The elevation of larynx is caused by the contraction of the suprahyoid muscles (Fig. 3-6) and the thyrohyoid muscle (Fig. 3-9). Moreover, palatopharyngeus, salpingopharyngeus, stylopharyngeus raise the larynx as well as the pharynx (Fig. 3-46).
Food thus passes through the oral cavity, oropharynx, laryngopharynx, and then esophagus. Meanwhile, air flows through the nasal cavity, nasopharynx, oropharynx, laryngopharynx, larynx, and then trachea.
The valley between tongue and epiglottis is called the epiglottic vallecula. The vallecula and calvaria (Fig. 4-5) seem to be plural, just like the cilia. But they are actually singular. Plural forms of them are valleculae and calvariae.
Fig. 3-45. Posterior view of opened pharynx.
Once the posterior wall of the pharynx is removed, the posterior view of choanae, nasal septum, and soft palate can be seen in the nasopharynx (Fig. 3-44). Torus tubarius surrounding the pharyngeal opening of auditory tube (Fig. 4-53) can also be seen. Inferior extension of the torus tubarius is the salpingopharyngeal fold containing salpingopharyngeus (Fig. 3-46).
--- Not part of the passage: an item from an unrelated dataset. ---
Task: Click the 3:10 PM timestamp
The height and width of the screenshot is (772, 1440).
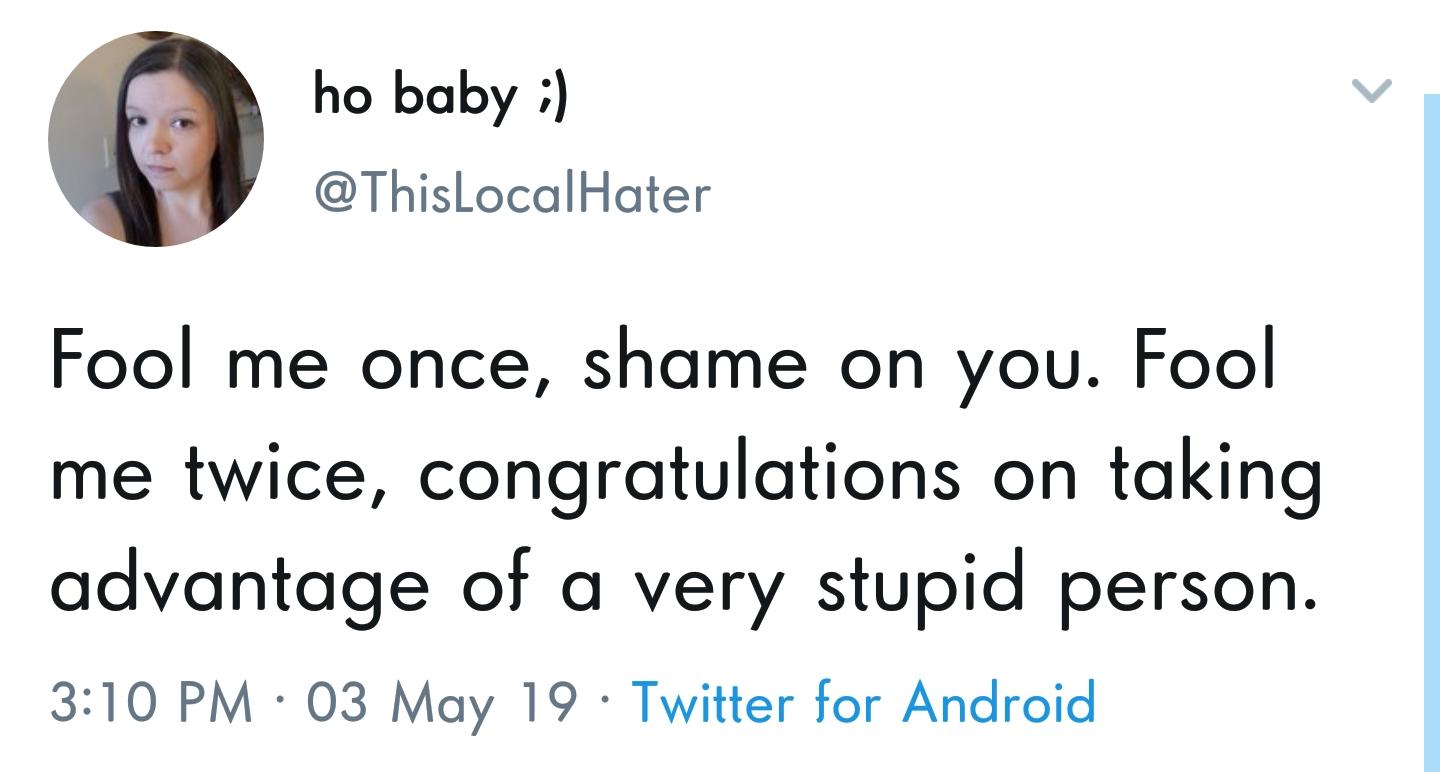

In the laryngopharynx, we can see the epiglottis, laryngeal inlet (Fig. 3-44), aryepiglottic fold, and piriform fossa. The piriform fossa is the site where foreign material, like a piece of meat, gets stuck.
In the nasopharynx and oropharynx, the tonsillar ring composed of the pharyngeal, palatine, lingual, and other tonsils is located. The palatine tonsils can be viewed from the oral cavity as well (Fig. 4-34). Lingual tonsils are located at the posterior 1/3 of tongue (Fig. 4-31). The tonsils are discriminable by their crypts during gross dissection.
Fig. 3-46. Muscles of pharynx.
The term “constrictor” is used only in the pharynx. This is why the term “constrictor” instead of “pharyngeal constrictor” is acceptable.
The origin of the superior constrictor is a raphe formed with the buccinator (Figs. 4-1,2). The origins of the middle and inferior constrictors are the hyoid bone and the larynx, respectively. (Exactly, the three constrictors are not separated, but overlapped.)
The superior constrictor is for constricting the oropharynx while the inferior constrictor is for constricting the laryngopharynx (Fig. 3-44); the middle constrictor intervenes. When swallowing, constrictors contract sequentially to let the food down through the oropharynx and the laryngopharynx. Peristalsis in the pharynx is followed by that in the esophagus.
As mentioned, when swallowing, the pharynx is elevated (Fig. 3-44) by the palatopharyngeus (Fig. 4-35), the salpingopharyngeus (Fig. 3-45), and the stylopharyngeus.
All muscles of the pharynx are innervated by X (Figs. 3-20,23) with an exception of styLOPHARYNGEus by gLOssoPHARYNGEal nerve (IX) (Figs. 3-20,21).